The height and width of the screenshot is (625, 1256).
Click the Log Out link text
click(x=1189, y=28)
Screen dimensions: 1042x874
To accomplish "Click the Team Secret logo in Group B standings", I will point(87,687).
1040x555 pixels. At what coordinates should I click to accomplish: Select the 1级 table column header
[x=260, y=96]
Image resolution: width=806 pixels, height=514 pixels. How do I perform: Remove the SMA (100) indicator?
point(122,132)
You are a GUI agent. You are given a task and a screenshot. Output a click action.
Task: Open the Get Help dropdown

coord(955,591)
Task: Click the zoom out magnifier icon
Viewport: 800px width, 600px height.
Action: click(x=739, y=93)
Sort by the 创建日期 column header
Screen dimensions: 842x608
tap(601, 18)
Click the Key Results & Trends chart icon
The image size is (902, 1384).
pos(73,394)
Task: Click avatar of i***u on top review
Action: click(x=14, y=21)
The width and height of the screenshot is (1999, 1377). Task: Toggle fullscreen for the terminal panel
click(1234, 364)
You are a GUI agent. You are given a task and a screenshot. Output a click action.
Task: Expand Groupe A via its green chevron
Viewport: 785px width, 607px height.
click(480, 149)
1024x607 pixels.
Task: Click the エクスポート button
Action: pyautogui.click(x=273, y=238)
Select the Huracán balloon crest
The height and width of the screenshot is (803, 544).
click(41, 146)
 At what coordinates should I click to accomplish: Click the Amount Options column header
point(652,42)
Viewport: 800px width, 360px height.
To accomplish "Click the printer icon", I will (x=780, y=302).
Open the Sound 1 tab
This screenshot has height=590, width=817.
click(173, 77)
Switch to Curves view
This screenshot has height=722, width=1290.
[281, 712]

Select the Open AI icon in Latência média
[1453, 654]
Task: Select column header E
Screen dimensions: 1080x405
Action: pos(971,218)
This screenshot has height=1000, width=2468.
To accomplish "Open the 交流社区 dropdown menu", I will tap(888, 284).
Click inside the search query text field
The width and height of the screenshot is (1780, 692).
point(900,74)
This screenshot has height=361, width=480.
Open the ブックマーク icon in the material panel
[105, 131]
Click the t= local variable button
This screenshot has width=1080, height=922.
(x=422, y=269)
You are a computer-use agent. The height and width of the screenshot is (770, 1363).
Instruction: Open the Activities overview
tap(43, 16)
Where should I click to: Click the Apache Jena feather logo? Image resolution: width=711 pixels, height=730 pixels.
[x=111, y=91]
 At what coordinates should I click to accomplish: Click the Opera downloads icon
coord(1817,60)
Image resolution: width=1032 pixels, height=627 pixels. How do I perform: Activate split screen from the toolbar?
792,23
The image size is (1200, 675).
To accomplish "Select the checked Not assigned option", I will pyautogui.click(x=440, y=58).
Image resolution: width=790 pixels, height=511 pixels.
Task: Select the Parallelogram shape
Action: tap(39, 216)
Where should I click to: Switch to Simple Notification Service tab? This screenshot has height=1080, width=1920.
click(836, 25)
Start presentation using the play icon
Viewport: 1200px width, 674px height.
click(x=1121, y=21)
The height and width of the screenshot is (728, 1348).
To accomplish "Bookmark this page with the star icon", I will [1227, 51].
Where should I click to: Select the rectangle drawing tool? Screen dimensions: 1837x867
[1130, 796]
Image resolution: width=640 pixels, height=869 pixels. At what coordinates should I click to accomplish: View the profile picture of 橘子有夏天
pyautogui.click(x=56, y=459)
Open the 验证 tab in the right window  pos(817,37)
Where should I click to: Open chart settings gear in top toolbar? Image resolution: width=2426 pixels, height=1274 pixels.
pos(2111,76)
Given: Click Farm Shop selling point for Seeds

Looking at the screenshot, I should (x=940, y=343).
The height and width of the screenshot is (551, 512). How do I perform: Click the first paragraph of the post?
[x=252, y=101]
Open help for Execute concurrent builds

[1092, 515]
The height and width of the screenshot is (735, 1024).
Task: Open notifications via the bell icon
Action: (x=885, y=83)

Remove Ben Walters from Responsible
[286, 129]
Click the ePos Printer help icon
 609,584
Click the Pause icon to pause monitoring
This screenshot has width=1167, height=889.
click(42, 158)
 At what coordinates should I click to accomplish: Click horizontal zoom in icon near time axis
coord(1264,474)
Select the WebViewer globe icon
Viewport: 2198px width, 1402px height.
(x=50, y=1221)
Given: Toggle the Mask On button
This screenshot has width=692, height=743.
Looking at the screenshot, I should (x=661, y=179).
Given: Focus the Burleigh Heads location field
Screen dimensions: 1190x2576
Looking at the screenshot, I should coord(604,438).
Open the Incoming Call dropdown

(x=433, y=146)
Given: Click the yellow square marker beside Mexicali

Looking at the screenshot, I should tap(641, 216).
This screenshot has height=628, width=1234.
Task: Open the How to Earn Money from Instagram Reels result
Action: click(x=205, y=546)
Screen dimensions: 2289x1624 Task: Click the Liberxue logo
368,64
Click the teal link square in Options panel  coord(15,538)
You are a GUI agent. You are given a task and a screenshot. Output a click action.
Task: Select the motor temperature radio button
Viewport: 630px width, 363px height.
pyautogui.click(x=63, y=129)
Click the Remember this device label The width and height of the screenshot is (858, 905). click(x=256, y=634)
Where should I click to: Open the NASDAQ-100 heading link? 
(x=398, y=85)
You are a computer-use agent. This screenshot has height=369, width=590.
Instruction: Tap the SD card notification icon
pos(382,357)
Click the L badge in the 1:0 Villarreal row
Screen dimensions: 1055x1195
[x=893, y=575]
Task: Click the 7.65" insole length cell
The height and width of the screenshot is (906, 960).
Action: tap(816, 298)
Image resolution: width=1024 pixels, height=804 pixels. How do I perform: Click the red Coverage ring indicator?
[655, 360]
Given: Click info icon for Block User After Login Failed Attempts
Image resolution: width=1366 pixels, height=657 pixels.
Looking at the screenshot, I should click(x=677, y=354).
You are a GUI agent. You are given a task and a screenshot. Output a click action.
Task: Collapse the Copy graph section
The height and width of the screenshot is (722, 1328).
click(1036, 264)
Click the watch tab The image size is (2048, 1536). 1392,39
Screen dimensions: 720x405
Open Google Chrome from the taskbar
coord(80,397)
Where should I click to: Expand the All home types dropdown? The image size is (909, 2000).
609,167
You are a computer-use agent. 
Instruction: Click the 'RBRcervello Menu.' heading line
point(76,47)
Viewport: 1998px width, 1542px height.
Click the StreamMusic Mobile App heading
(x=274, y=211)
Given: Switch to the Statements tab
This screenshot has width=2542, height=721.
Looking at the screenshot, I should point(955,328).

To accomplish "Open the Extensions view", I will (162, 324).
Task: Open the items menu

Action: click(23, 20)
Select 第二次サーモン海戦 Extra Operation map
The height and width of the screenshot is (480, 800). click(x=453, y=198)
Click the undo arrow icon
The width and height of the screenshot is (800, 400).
━━━━━━
### Short problem:
Copy every line of the records that contains the word "computer", matching case exactly.

### Task answer:
You are a computer-use agent. The height and width of the screenshot is (770, 1363).
You are a computer-use agent. This screenshot has height=369, width=590.
You are a computer-use agent. 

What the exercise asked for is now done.